§ **TASK BRIEF**:
Word for word, write the lines below out again, with no pictures.

§ **DATA SHOWN**:

..........

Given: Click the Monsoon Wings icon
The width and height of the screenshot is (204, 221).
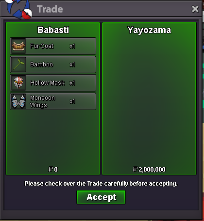Looking at the screenshot, I should 18,101.
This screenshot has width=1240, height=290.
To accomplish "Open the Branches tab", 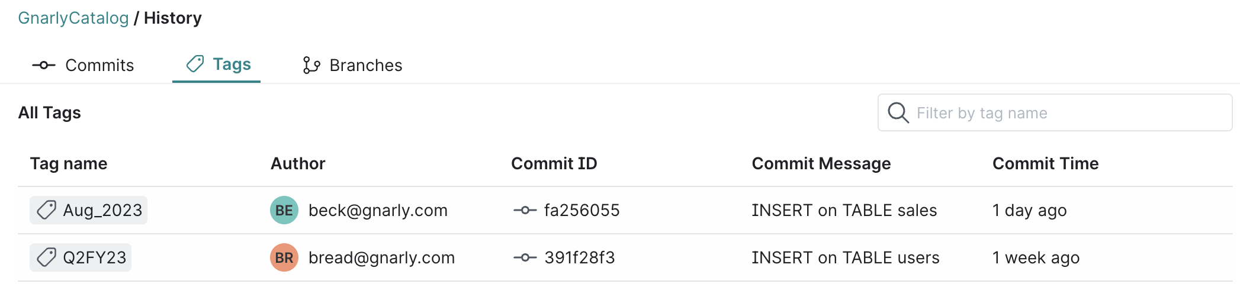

..........

§ **ANSWER TO THIS PROBLEM**:
Given: Click the Monsoon Wings icon
The width and height of the screenshot is (204, 221).
Looking at the screenshot, I should 18,101.
This screenshot has width=1240, height=290.
To accomplish "Open the Branches tab", 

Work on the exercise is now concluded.